Gazali’ye göre ‘Allah’a giden yol, O’na itaat etmek ve halkın geçimini sağlamaktan geçer.’ Altın ve gümüşün yaratılışındaki hikmet, bloke etmek yerine, tedavülde tutup, insanların refahına katkıda bulunmaktır. Saklamak ise şükür görevini yerine getirmemektir.

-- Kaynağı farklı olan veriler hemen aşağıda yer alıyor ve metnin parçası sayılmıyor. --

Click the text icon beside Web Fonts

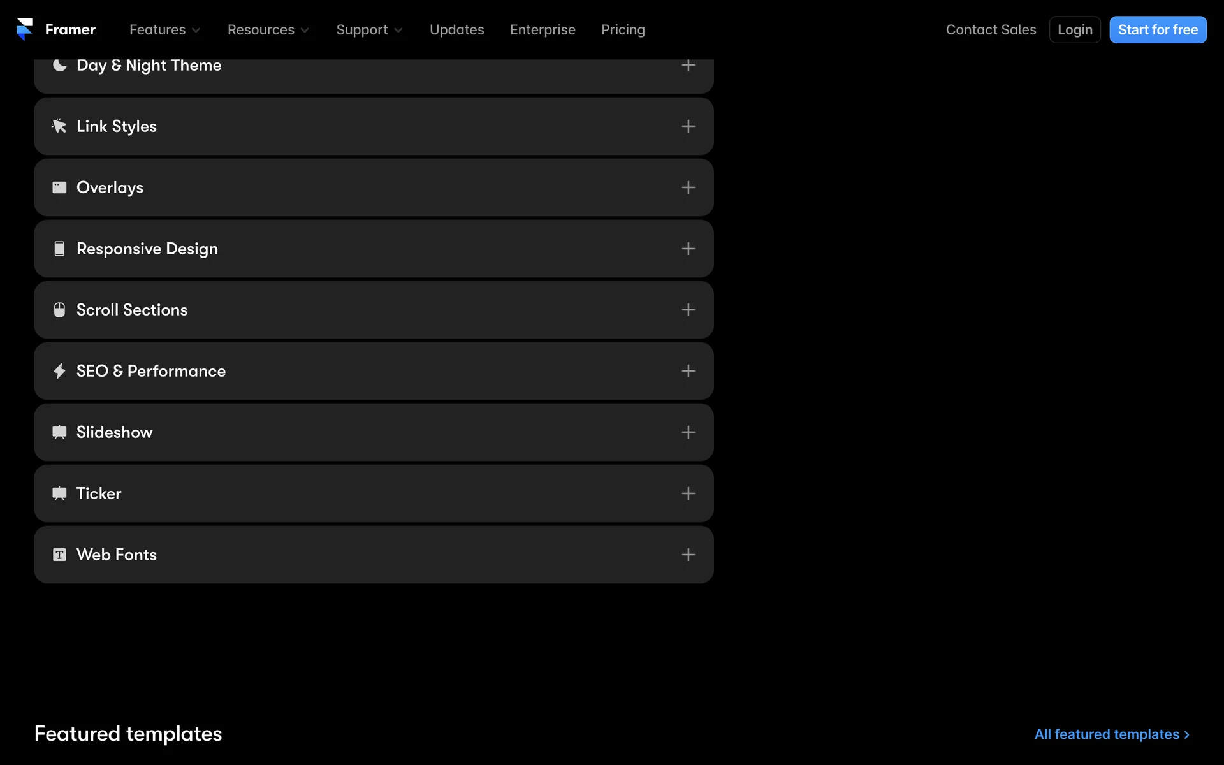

Gazâlî, elindeki nimete başkalarının ihtiyacı olduğu halde önemsemeyenleri zalim ve nankör diye nitelemektedir.
Öncelikle belirtmeliyiz ki, Allah yeri-göğü, dünyayı ve ondaki türlü türlü nimetleri, canlı-cansız tabiatı, ruhumuzu-bedenimizi ve onlardaki hayranlık verici zekâyı bize yararlı olacak mahiyette yaratmıştır.
Kur’an öğretisi bakımından varlığımız, ailemiz ve kazandığımız bütün nimetler ve sayısız imkânlar Allah’ın lütufları olup, nimeti verene, iyilik edene minnettar olup teşekkür etmek evrensel bir ahlak prensibidir. Bir ibadet şekli olan şükür, ancak şükredenin manevi kemalini artırır. Bu hakikat, Neml suresinde (27/40) Hz. Süleyman’ın dilinden şöyle ifade edilmiştir:
“Şükreden ancak kendi iyiliği için şükreder; kim de nankörlük ederse bilsin ki Rabbimin hiçbir şeye ihtiyacı yoktur, O büyük kerem sahibidir.” İslam öğretisinde nimete şükrün doğru anlamı, nimeti Allah’ın razı olacağı şekilde, hak ve hayır yolunda kullanmak, nimete uygun iyilikler yapmaktır.
***
Birçok klasik âlimin, ahlak ve edep kitaplarının şükür bahsine ayrılan bölümlerinde genellikle bu konudaki ayet ve hadislerle manzum ve mensur güzel sözleri aktarmakla yetindikleri görülür. Görebildiğim kadarıyla şükür konusu ağırlıklı biçimde tasavvuf-ahlak kitaplarında incelenmiş olup, bunların en önemlisi de Gazâlî’nin ‘İhyâ-ü ulûmi’d-dîn’idir. Eserin 40 ana bölümden 32’ncisi ‘Sabır ve Şükür’ başlığını taşır (İhyâ, Kahire 1332, IV, 60-141). Gazâlî’nin sıklıkla kullandığı sisteme göre, şükür erdeminin ilim, hal ve amel boyutları vardır. İlim hali doğurur, hal ameli doğurur; yani bilgi olursa hal, hal olursa amel olur. İlim, nimetin nimet sahibinden olduğunu bilmek; hal, O’nun ihsanından doğan sevinç ve mutluluk; amel de nimet sahibinin istediğini yapmaktır.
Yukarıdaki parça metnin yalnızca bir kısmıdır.